Windows 3.1’de MS-DOS oyunları oynamaya çalıştığım yıllardı. Hiç unutmam, oynadığım demo Nba oyununda 2 takım vardı sadece. O zamanlar farkında değildi ama yıllardır ezeli rakiplermiş meğer. Lakers ve Celtics… Kendimi bildim bileli Fenerbahçeli olduğumdan mıdır bilmem (renkleri daha yakın gelirdi herhalde) ama o 2 takımdan seçtiğim taraf hep Lakers olmuştu. Abdul-Jabbar, Worthy, Scott’lı kadronun Nba finallerine abone olduğu yıllardır o dönem.

1959’un 14 Ağustos’unda Michigan’da dünyaya gelen Earvin Jr. için küçük yaşlardan itibaren basketbol demek hayat demekti. O günlerden bahsederken ‘’sabah 7.30’da uyanıp, okuldan kalan bütün vakitlerini basketbolla geçirip gece de basketbolla uyuduğunu’’ ifade eder. Liseyi okuduğu Everett High School’da oynadığı bir maçta 36 sayı 16 asist 16 ribaundluk performansıyla yerel bir gazeteci tarafından kendisine ‘’Magic’’ lakabı takılmış ve basketbol kariyeri boyunca(sonrasında da) hep bu isimle anılmıştır. Özellikle bizim jenerasyonda Earvin Johnson dediğinde kim olduğunu bilemeyenlere ‘’Magic’’ ismi söylenince hemen hatırlamaları bu yakıştırmanın Earvin isminin önüne geçtiğini gösteriyor. Annesinin bu yakıştırmayı ‘’dinsizce’’ bulduğunu da es geçmeyelim.

Michigan Yılları
28.8 sayı ve 16.8 ribaund ortalamalarıyla geçen lise hayatından sonra Earvin’in üniversite tercihi evine yakın olmasından dolayı Michigan State University olur. 2,05’lik dev PG (Marques Green aklıma geldi nedense tövbe tövbe) sahip olduğu yetenek ve size avantajıyla daha ilk sezonunda kendini belli eder ve takımı Spartans’ın Big Ten Conference Title’a kalmasını sağlar; 17 sayı, 7.9 ribaund ve 7.4 assist rakamlarıyla sezonu tamamlar. Ertesi sezon aynı istikrarını sürdürür, Michigan da NCAA finallerinde Indiana’ya rakip olur. Magic’in ilk finali olmasının yanında, yıllar boyu sürecek olan bir rekabetin de tohumlarını atar bu final. Indiana’nın yıldız forveti  Larry Bird ile Magic Johnson karşı karşıyadır. İlk raundda kazanan Johnson olur ve ertesi sezondan itibaren rekabetleri Nba arenasına taşınır.

* _Kayıtlı Bilgiler_:
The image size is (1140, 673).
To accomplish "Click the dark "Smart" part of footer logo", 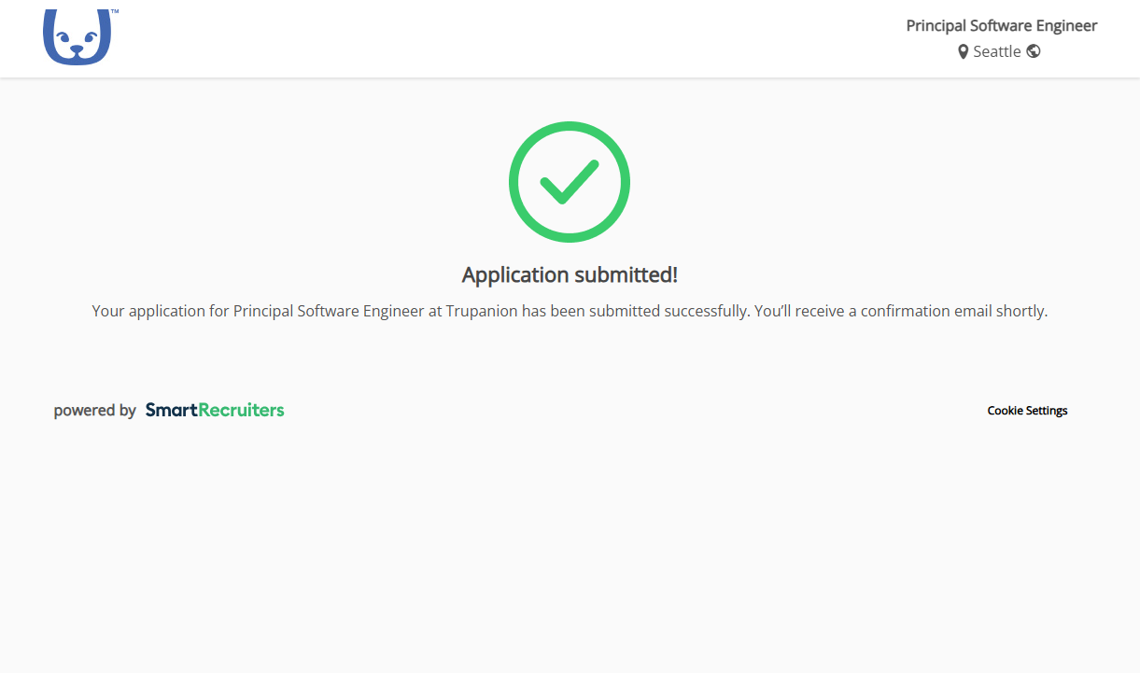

* _Yapılacaklar_:
A – Okuma parçasını, "1959’un 14 Ağustos’unda" sözcüklerinin geçtiği yerden başlayıp "da es geçmeyelim." sözcüklerinden sonra bitecek şekilde harfi harfine yazıya geçirin.
B – Okuma parçasında "28.8 sayı ve 16.8 ribaund" diye başlayan paragrafı, temel bilgilerini koruyarak lütfen kısa bir madde listesine dönüştürün.
Yalnızca okuma parçasındaki bilgilere dayanın.

* _Yanıtlar_:
A –
1959’un 14 Ağustos’unda Michigan’da dünyaya gelen Earvin Jr. için küçük yaşlardan itibaren basketbol demek hayat demekti. O günlerden bahsederken ‘’sabah 7.30’da uyanıp, okuldan kalan bütün vakitlerini basketbolla geçirip gece de basketbolla uyuduğunu’’ ifade eder. Liseyi okuduğu Everett High School’da oynadığı bir maçta 36 sayı 16 asist 16 ribaundluk performansıyla yerel bir gazeteci tarafından kendisine ‘’Magic’’ lakabı takılmış ve basketbol kariyeri boyunca(sonrasında da) hep bu isimle anılmıştır. Özellikle bizim jenerasyonda Earvin Johnson dediğinde kim olduğunu bilemeyenlere ‘’Magic’’ ismi söylenince hemen hatırlamaları bu yakıştırmanın Earvin isminin önüne geçtiğini gösteriyor. Annesinin bu yakıştırmayı ‘’dinsizce’’ bulduğunu da es geçmeyelim.

B –
- Earvin lisede 28.8 sayı ve 16.8 ribaund ortalaması tutturdu.
- Evine yakın olduğu için Michigan State University'yi seçti.
- 2,05 boyundaki bu PG, yeteneği ve boy avantajıyla ilk sezonunda kendini gösterdi ve takımı Spartans'ın Big Ten Conference Title'a kalmasını sağladı.
- İlk sezonunu 17 sayı, 7.9 ribaund ve 7.4 asistle tamamladı.
- Ertesi sezon istikrarını sürdürdü; Michigan, NCAA finallerinde Indiana'ya rakip oldu.
- Bu, Magic'in ilk finaliydi ve Indiana'nın yıldız forveti Larry Bird ile yıllarca sürecek rekabetin tohumlarını attı.
- İlk raundu Johnson kazandı; rekabetleri ertesi sezondan itibaren NBA'e taşındı.